(Exercise aim)
Would you please write out every record exactly?

■ ■ ■

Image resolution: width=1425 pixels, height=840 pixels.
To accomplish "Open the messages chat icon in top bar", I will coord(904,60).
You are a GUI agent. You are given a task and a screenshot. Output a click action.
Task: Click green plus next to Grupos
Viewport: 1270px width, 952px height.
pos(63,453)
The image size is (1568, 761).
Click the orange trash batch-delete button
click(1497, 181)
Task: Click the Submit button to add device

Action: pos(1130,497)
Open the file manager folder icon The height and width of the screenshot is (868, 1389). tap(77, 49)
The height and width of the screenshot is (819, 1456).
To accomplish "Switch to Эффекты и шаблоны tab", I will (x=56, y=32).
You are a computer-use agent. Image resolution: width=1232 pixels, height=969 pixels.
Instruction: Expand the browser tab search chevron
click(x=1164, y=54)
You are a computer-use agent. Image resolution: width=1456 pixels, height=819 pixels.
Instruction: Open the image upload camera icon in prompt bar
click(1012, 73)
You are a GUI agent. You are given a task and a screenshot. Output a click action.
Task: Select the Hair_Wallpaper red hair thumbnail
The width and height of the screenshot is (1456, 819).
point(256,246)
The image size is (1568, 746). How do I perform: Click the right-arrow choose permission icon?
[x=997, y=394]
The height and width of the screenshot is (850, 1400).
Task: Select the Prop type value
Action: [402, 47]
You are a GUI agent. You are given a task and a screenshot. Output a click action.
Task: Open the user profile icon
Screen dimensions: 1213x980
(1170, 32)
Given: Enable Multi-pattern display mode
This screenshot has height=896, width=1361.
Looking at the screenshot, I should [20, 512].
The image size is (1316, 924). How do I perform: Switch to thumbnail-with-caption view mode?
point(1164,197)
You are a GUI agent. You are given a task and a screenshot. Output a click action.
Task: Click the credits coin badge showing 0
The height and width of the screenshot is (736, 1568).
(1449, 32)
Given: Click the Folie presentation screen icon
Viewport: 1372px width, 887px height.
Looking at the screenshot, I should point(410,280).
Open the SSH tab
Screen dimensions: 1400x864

■ ■ ■

(Solved problem)
Image resolution: width=1425 pixels, height=840 pixels.
To accomplish "Open the messages chat icon in top bar", I will coord(904,60).
You are a GUI agent. You are given a task and a screenshot. Output a click action.
Task: Click green plus next to Grupos
Viewport: 1270px width, 952px height.
pos(63,453)
The image size is (1568, 761).
Click the orange trash batch-delete button
click(1497, 181)
Task: Click the Submit button to add device

Action: pos(1130,497)
Open the file manager folder icon The height and width of the screenshot is (868, 1389). tap(77, 49)
The height and width of the screenshot is (819, 1456).
To accomplish "Switch to Эффекты и шаблоны tab", I will (x=56, y=32).
You are a computer-use agent. Image resolution: width=1232 pixels, height=969 pixels.
Instruction: Expand the browser tab search chevron
click(x=1164, y=54)
You are a computer-use agent. Image resolution: width=1456 pixels, height=819 pixels.
Instruction: Open the image upload camera icon in prompt bar
click(1012, 73)
You are a GUI agent. You are given a task and a screenshot. Output a click action.
Task: Select the Hair_Wallpaper red hair thumbnail
The width and height of the screenshot is (1456, 819).
point(256,246)
The image size is (1568, 746). How do I perform: Click the right-arrow choose permission icon?
[x=997, y=394]
The height and width of the screenshot is (850, 1400).
Task: Select the Prop type value
Action: [402, 47]
You are a GUI agent. You are given a task and a screenshot. Output a click action.
Task: Open the user profile icon
Screen dimensions: 1213x980
(1170, 32)
Given: Enable Multi-pattern display mode
This screenshot has height=896, width=1361.
Looking at the screenshot, I should [20, 512].
The image size is (1316, 924). How do I perform: Switch to thumbnail-with-caption view mode?
point(1164,197)
You are a GUI agent. You are given a task and a screenshot. Output a click action.
Task: Click the credits coin badge showing 0
The height and width of the screenshot is (736, 1568).
(1449, 32)
Given: Click the Folie presentation screen icon
Viewport: 1372px width, 887px height.
Looking at the screenshot, I should point(410,280).
Open the SSH tab
Screen dimensions: 1400x864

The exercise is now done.